Growing impunity in cyberspace is cause by the lack of responsibility for the most serious cyberoperations that present a threat to both state and non-state actors. The only possible solution is to trace such cyberoperations to those who stand behind them. Since the seriousness of consequences increases in case of state-committed cyberattacks, the article deals with the issue of attribution of cyberattacks to states with the aim of ensuring responsible behavior of all states in cyberspace. The existing practice of public attribution and features of cyberoperations, as a rule, requires not only performing legal attribution, but also technical and public (political) attribution. Author thus starts with analyzing the current state of affairs – public attribution of cyberattack, its effectiveness and the role of private sector in attribution (decentralized attribution to support or deny government`s finding). The article also examines the customary basis for attributing state-related cyberattacks contained in the Articles on State Responsibility for Internationally Wrongful Acts and Tallinn Manual 2.0 on the Application of International Law to Cyberoperations. Although public attribution is, indeed, a step towards responsible behavior in cyberspace, legal attribution may contribute even more. In this article increased attention is paid to the test of effective control, which is used to attribute internationally wrongful acts to states committed by non-state actors acting under its control or direction.
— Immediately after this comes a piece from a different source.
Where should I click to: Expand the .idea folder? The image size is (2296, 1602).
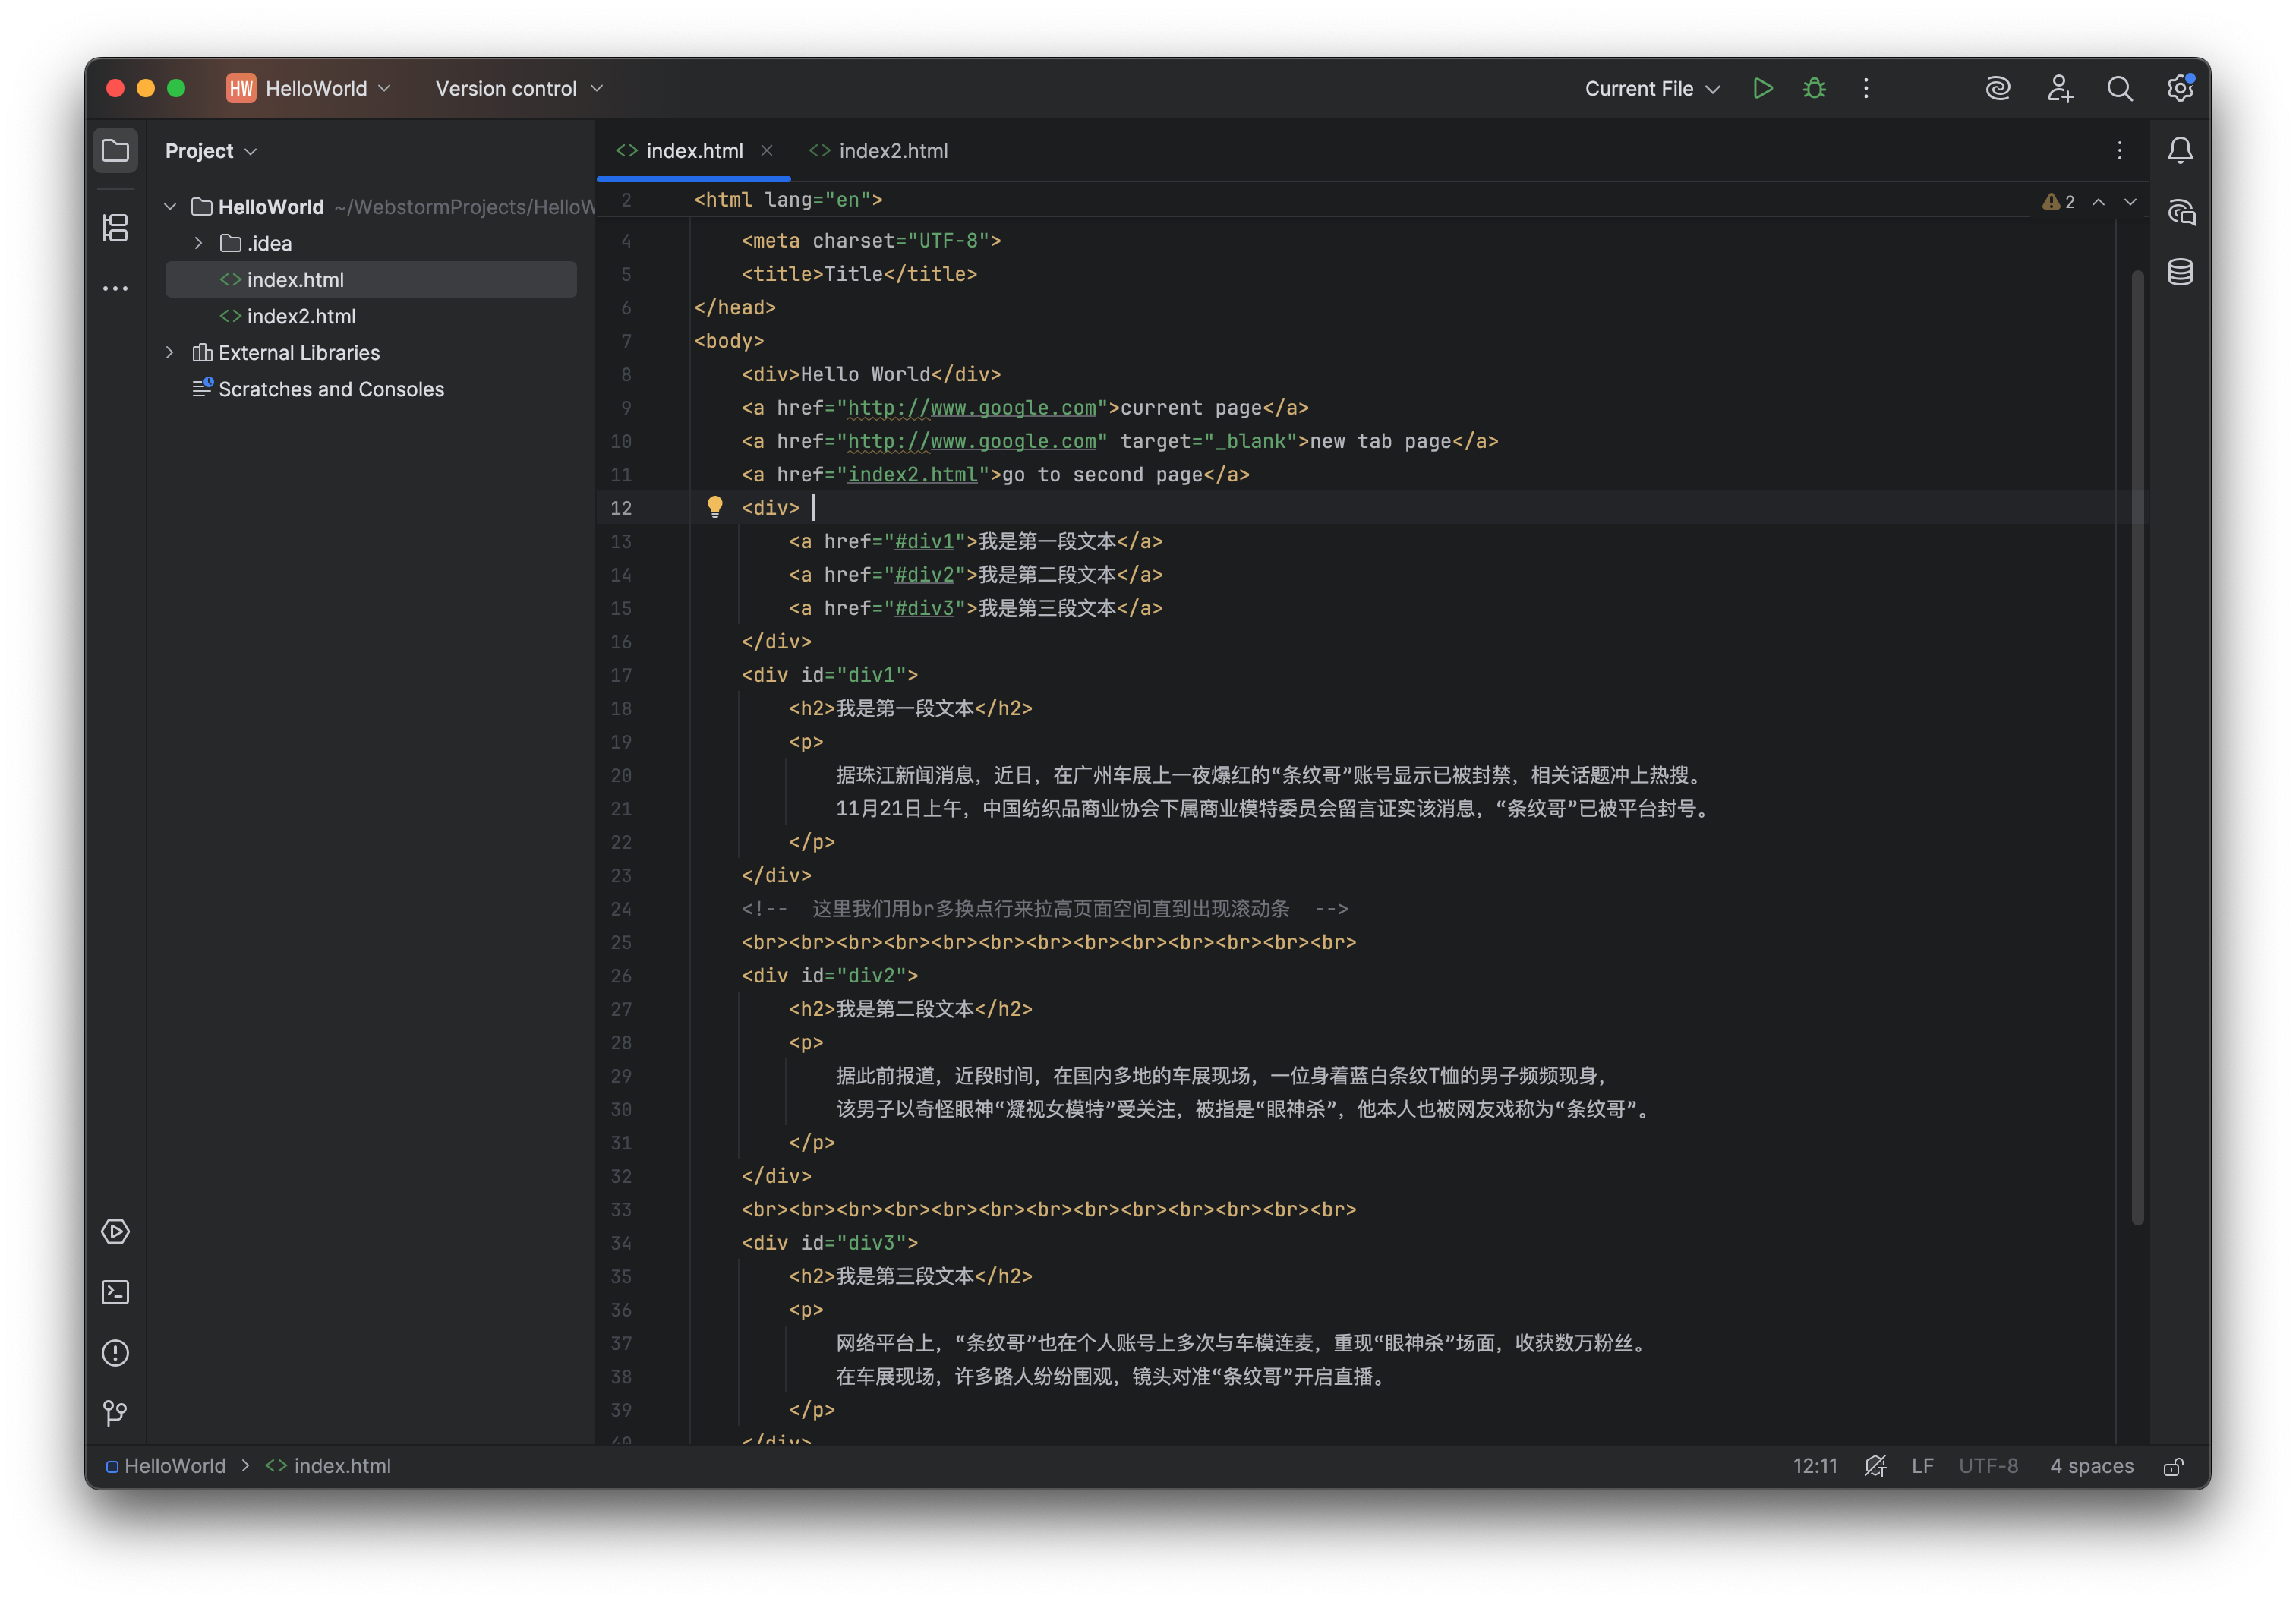coord(198,242)
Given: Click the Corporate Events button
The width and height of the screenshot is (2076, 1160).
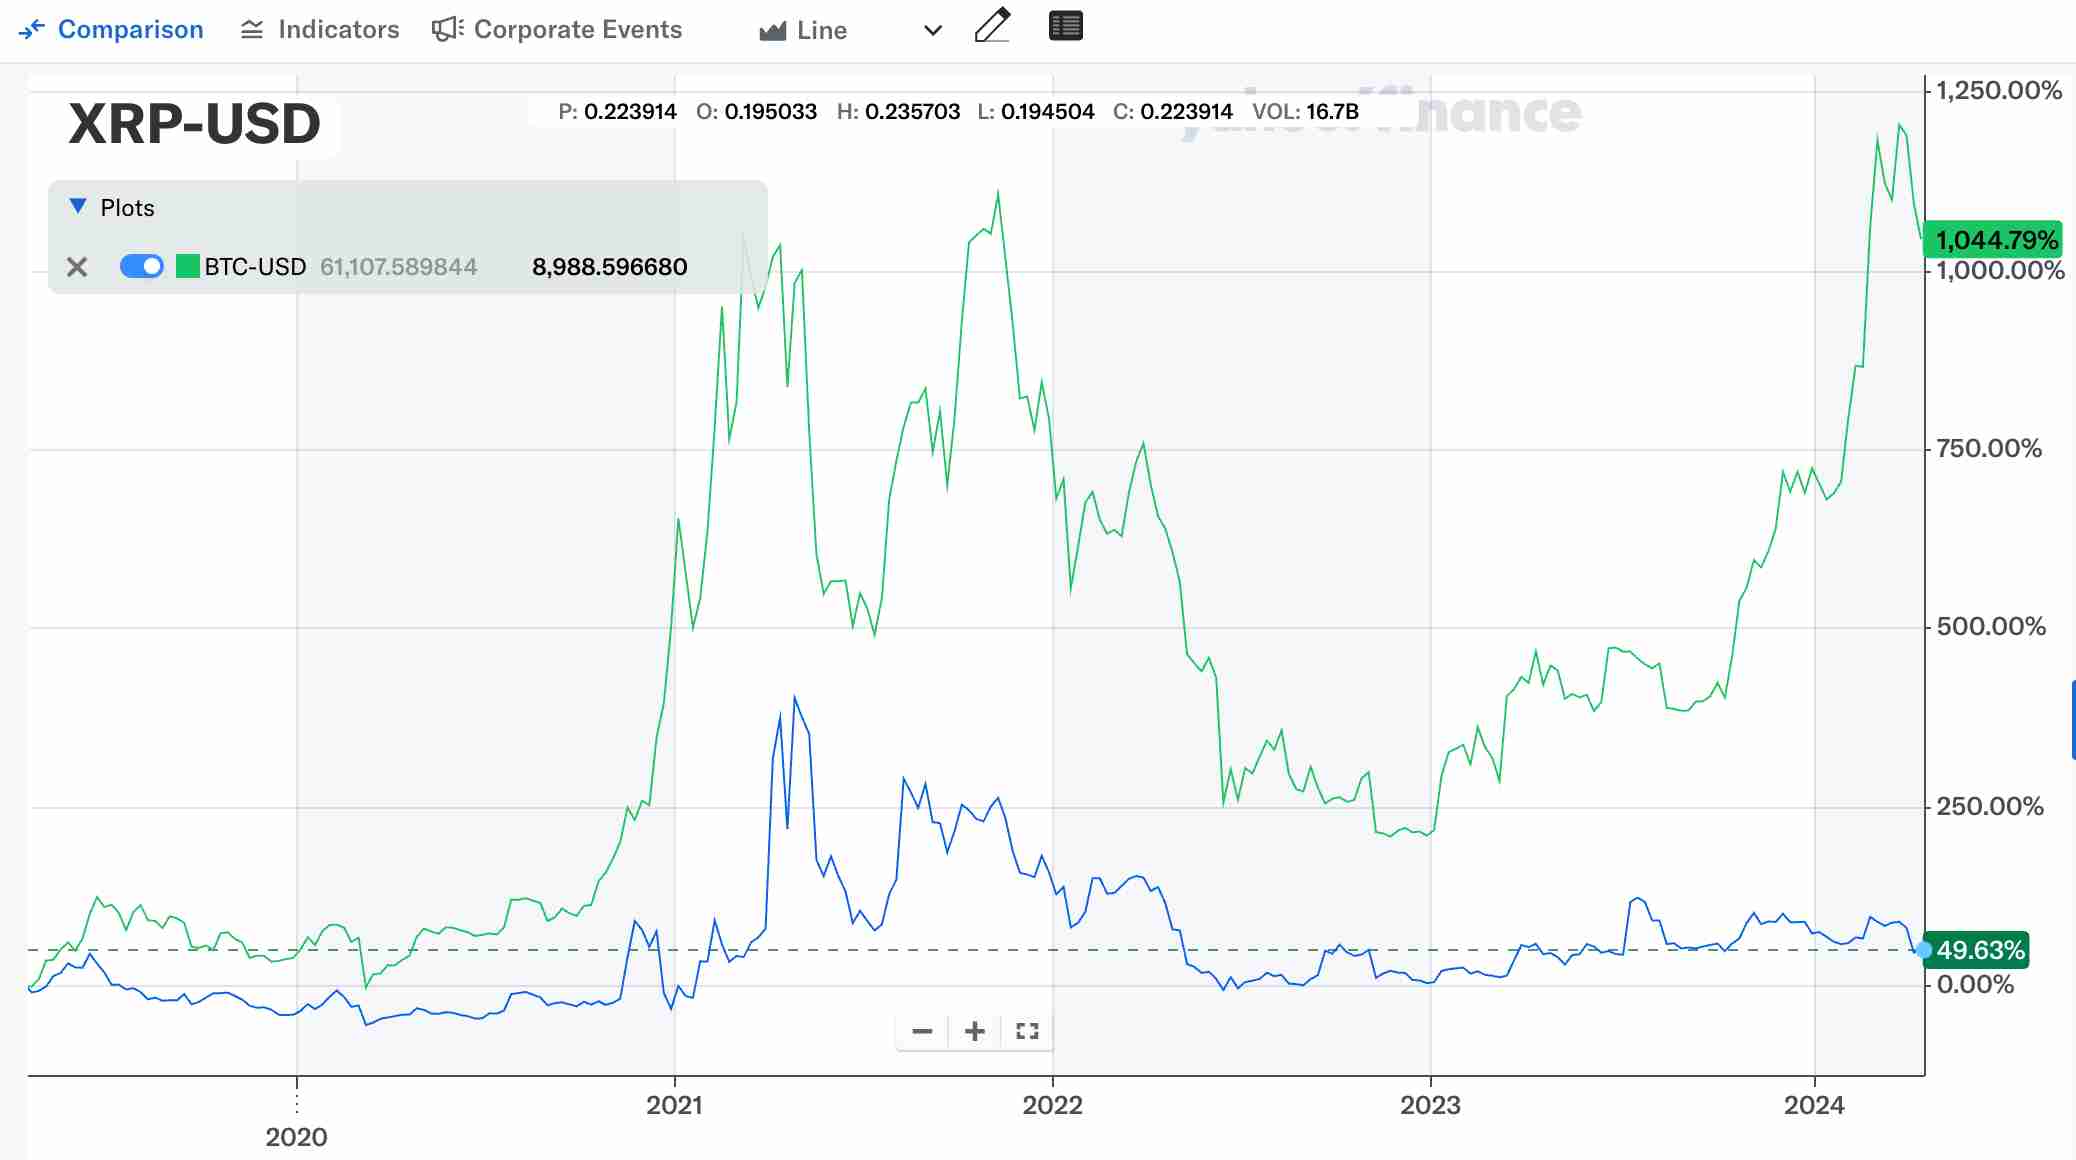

Finally, it concludes that global efforts are needed to ensure responsible behavior in cyberspace, especially in the context of international security. For this, states should get into partnership with private sector in performing attribution of cyberoperations and apply to international bodies, which have jurisdiction over state claims and are able to perform legal attribution for the purpose of establishing state responsibility. Only in this way it will be possible to guarantee responsible behavior of states in cyberspace, and create a common understanding and approach against cyberoperations committed by non-state cyber actors.